What these case studies demonstrate is the power of mobilising regional assets – co-located university and NHS environments like ours – and leveraging local industrial capabilities.  This was not unique to the West Midlands – similar patterns of activity occurred across the country, but these efforts have been largely hidden from view thanks to media’s focus on the ‘golden triangle’. Additionally, one fifth of all 2019 intake MPs attended Oxbridge Universities and 55% of MPs studied politics, history, economics or law, which does not help the regional or science agenda.

Our challenge now is how to leverage our strengths and ability to be an effective collaborator – locally, nationally, and globally – into an offer that drives not just traditional biomedical research but identifies new opportunities to work with industrial partners and entrepreneurs. This relies on seeing the NHS as a driver of innovation and not just a market opportunity, and for our local and regional bodies to translate our expertise into improvements in the overall health and wealth of our region.

To do that we must a find a language and a way to mobilise that is directly relevant for our local health economy and NHS partners. We need to work with our city, Combined Authority and STP to ensure that the opportunities that arise from a powerful, innovative health and life sciences cluster at the heart of any new structure are understood – and that we have a clear offer of what it can contribute the health and economic challenges our region faces.

Birmingham Health Innovation campus artists' impression
Birmingham Health Innovation Campus (BHIC), due to open in 2023, will harness world-leading academic and clinical strengths while bringing new commercial power to the region to accelerate life sciences research, taking innovative new healthcare treatments and technologies from early development to real life application.

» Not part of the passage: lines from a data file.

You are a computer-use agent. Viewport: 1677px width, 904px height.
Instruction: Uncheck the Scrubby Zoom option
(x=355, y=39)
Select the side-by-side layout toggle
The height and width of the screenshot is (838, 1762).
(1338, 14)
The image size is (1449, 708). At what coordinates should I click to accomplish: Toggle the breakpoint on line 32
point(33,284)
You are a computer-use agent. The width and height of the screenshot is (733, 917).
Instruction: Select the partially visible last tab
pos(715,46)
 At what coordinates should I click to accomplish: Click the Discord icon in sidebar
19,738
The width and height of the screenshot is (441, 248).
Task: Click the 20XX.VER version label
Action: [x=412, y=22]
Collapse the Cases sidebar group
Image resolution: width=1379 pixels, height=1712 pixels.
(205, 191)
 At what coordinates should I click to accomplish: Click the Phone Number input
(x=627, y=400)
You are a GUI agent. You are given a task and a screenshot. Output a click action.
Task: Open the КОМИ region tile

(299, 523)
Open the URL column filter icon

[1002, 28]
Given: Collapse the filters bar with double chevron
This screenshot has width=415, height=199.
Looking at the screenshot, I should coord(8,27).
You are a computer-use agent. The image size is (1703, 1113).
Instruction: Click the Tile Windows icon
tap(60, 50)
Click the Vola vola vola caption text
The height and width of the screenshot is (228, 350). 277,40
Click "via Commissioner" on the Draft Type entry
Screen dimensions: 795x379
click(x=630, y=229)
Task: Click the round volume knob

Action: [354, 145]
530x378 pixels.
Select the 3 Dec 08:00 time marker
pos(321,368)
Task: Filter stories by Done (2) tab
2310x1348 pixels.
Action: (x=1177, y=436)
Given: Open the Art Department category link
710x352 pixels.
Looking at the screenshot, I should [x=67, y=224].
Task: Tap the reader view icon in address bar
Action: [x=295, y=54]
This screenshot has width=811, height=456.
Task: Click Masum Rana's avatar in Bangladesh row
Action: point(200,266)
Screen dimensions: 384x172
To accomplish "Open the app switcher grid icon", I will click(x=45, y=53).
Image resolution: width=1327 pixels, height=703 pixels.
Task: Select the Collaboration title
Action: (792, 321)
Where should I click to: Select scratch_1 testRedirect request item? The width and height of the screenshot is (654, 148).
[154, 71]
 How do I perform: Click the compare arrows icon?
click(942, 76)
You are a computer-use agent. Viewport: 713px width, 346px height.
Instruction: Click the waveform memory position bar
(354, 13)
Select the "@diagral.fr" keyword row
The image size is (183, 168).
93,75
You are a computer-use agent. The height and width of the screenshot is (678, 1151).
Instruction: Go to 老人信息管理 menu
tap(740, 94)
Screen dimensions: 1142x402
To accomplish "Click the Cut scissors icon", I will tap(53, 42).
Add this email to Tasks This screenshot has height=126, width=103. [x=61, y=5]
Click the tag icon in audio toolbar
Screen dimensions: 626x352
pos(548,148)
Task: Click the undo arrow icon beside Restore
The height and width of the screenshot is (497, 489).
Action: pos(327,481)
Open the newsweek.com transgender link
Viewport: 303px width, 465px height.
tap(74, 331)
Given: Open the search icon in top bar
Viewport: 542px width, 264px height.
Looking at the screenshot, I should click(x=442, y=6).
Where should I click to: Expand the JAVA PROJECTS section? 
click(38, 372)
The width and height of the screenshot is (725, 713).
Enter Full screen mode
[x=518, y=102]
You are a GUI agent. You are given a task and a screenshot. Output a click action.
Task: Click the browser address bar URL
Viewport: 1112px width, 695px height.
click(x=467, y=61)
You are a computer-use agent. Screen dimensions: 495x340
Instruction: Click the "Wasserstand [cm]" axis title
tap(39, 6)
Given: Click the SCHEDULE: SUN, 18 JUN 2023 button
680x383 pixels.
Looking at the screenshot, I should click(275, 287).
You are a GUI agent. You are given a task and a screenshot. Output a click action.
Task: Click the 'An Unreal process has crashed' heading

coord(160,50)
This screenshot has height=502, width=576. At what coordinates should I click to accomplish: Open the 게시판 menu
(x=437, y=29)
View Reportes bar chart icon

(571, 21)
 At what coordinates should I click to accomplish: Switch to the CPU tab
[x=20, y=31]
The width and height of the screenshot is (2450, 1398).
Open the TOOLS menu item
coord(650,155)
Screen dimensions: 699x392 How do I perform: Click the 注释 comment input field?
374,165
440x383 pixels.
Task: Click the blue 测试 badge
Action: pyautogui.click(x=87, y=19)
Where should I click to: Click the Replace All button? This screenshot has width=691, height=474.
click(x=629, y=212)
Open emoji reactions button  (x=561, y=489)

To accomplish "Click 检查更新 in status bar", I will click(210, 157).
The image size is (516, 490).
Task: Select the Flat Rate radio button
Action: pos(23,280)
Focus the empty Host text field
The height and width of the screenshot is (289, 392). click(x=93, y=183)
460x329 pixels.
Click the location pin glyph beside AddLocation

To enable this to happen, we need to look beyond the core capabilities of BHIC – as exemplified by the academically-led Birmingham Precision Medicine Centre – and ask what role the wider BHIC could and should play in driving health care transformation. 

It follows therefore that we need to give further consideration as to how we embed NHS and local bodies in this offer both as a client, as a source of innovation, and as a market test bed. We need to embed regulatory excellence into our processes to ensure speed to market, and we need to ensure that we capitalise on our strengths with data to continually track the performance and safety of innovations.

We need to recognise that focusing solely on technology-led solutions excludes the development of an integrated offer that reflects the complexity – and wider market opportunity – of developing solutions to complex patient needs and products that can transform healthcare pathways and systems.

We should imagine an ecosystem that includes medtech and solutions providers; companies that are expert in behaviour change; analytics innovators and consultancy clients. We should look to build a regional health focused ‘skunkworks’ that can put together packages that can be ‘sold’ and adopted locally and nationally.

Most importantly of all we need to embed the voice of our communities to help co-create and own the opportunity to build a regional enterprise that speaks to a bold vision for health and economic wellbeing of our region.